Parquet and DWRF(a fork of the ORC file format) format files are both supported. Here are the steps to generate the testing datasets:
Please refer to the scripts in parquet_dataset directory to generate parquet dataset. Note this script relies on the spark-sql-perf and tpch-dbgen package from Databricks. Note in the tpch-dbgen kits, we need to do a slight modification to allow Spark to convert the csv based content to parquet, please make sure to use this commit: 0469309147b42abac8857fa61b4cf69a6d3128a8
In tpch_datagen_parquet.sh, several parameters should be configured according to the system.
spark_sql_perf_jar=/PATH/TO/spark-sql-perf_2.12-0.5.1-SNAPSHOT.jar
...
--num-executors 14
--executor-cores 8
--conf spark.sql.shuffle.partitions=224
...
In tpch_datagen_parquet.scala, the parameters and dirs should be configured as well.
val scaleFactor = "100" // scaleFactor defines the size of the dataset to generate (in GB).
val numPartitions = 200 // how many dsdgen partitions to run - number of input tasks.
...
val rootDir = "/PATH/TO/TPCH_PARQUET_PATH" // root directory of location to create data in.

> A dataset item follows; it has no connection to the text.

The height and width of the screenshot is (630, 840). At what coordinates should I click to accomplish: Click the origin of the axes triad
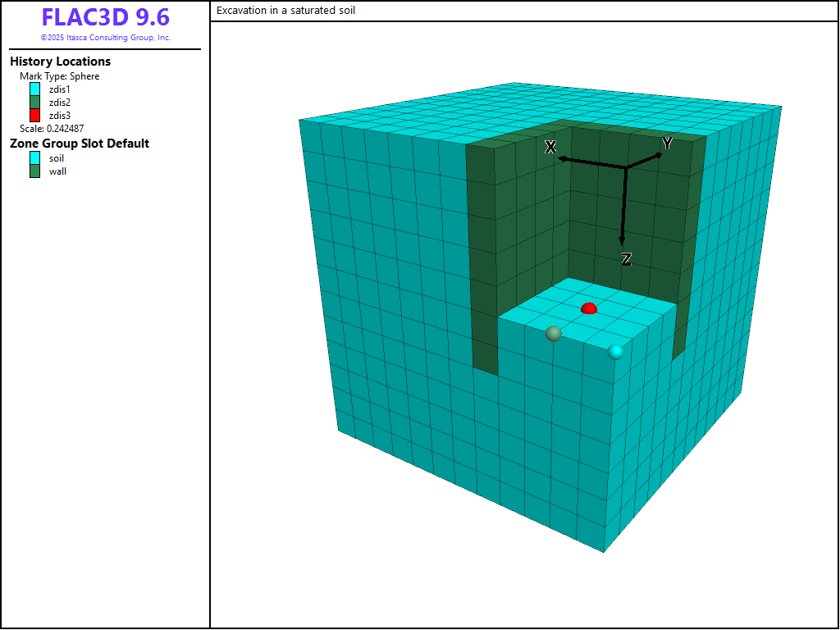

val dbgenDir = "/PATH/TO/TPCH_DBGEN" // location of dbgen
Currently, Gluten with Velox can support both Parquet and DWRF file format and three compression codec including snappy, gzip, zstd. Below step, to convert Parquet to DWRF, is optional if you are using Parquet format to run the testing.

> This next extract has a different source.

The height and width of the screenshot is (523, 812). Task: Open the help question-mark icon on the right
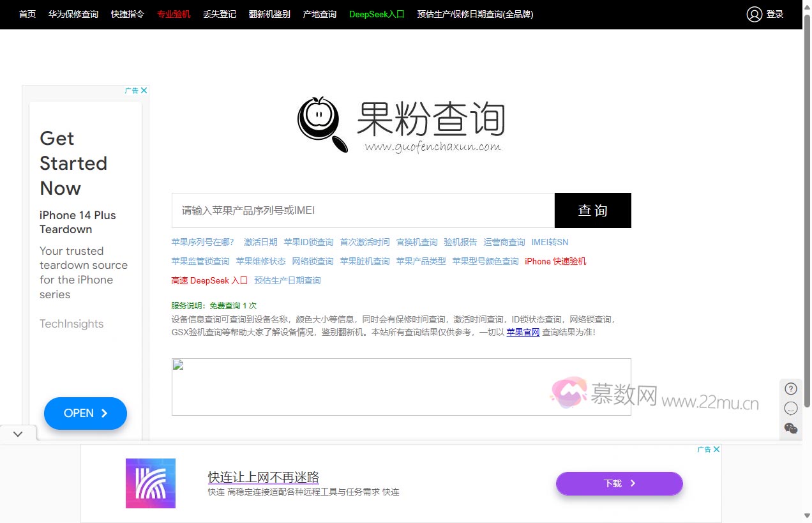(790, 388)
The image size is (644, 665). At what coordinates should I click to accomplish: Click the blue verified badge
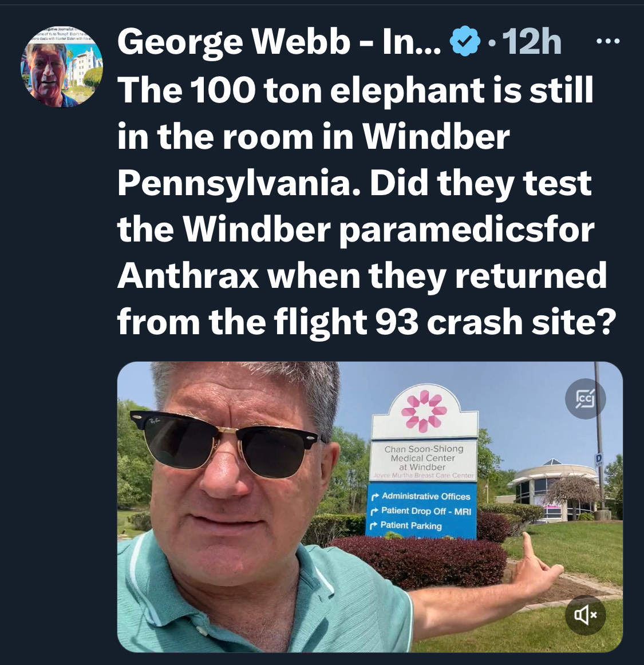[465, 41]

And then please refer to the scripts in dwrf_dataset directory to convert the Parquet dataset to DWRF dataset.
In tpch_convert_parquet_dwrf.sh, spark configures should be set according to the system.

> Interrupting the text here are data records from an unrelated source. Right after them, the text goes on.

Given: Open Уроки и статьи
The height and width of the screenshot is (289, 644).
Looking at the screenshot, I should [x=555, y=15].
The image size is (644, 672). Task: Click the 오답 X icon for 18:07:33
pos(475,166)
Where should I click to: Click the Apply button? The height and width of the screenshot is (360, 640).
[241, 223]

export GLUTEN_HOME=/PATH/TO/gluten
...
--executor-cores 8 \
--num-executors 14 \
In tpch_convert_parquet_dwrf.scala, the table path should be configured.
val parquet_file_path = "/PATH/TO/TPCH_PARQUET_PATH"
val dwrf_file_path = "/PATH/TO/TPCH_DWRF_PATH"
We provide the test queries in TPC-H queries. We also provide a scala script in Run TPC-H directory about how to run TPC-H queries. Please note if you are using DWRF test, please remember to set the file format to DWRF in the code.